[START OF PAGE EXTRACT]

The rise and rise of the Rastafari
The reggae band Horry Quagga is busting a groove on a Sunday afternoon in Wesbank, a township near Delft, north-east of Cape Town.
Band member Barry Korana is tongue-twisting a series of clicks into the microphone, the quills in his animal skin crown dancing to crunchy guitar chords. The combination of reggae music, vocal acrobatics and plumes of marijuana smoke lends a spectral quality to the performance.
After his set, Korana says: “We sing about the Khoisan people, the aboriginal people of this country, and what has actually happened with us.
“It’s about being disrespected by other races, having our land stolen from us and how we need to rise up from what is happening with us now—young people using drugs, drinking, unemployment, our people having no future—and needing to unite and fight the system.”
Korana is speaking to the Mail & Guardian in a car park next to one of the ubiquitous glass-strewn, balding patches of grass that double as recreational grounds in Cape Town’s ghettoes.
On the stage behind him, a “selecta”, or deejay, is dropping dancehall tunes to a crowd of about 400 people gathered for a “One Love” concert, one of several hosted every year by Rasta communities.
Aside from the methodical—and constant—cleaning and crushing of marijuana, which is then stuffed into bottleneck “chalices” for consumption, the gathering has the appearance of any other Sunday afternoon community get-together.
People move between groups, laughing and talking. Rasta mothers in headscarves tend to young children, while catching up on the latest gossip over shared flasks of tea and sandwiches. Dreadlocks swish through the air like momentary peacock tails as young and old cut loose to the beats and bass.

[END OF PAGE EXTRACT]

WHAT TO WORK ON:
Answer these from the Rastafari article above.
1. What is the name of the reggae band performing in Wesbank?
2. About how many people are in the crowd at the "One Love" concert?
3. What are the bottleneck vessels used for smoking marijuana called?

[START OF DATA LINES]

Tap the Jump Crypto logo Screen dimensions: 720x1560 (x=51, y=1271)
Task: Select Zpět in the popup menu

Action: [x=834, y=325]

[END OF DATA LINES]

RESULT:
1. Horry Quagga
2. About 400
3. Chalices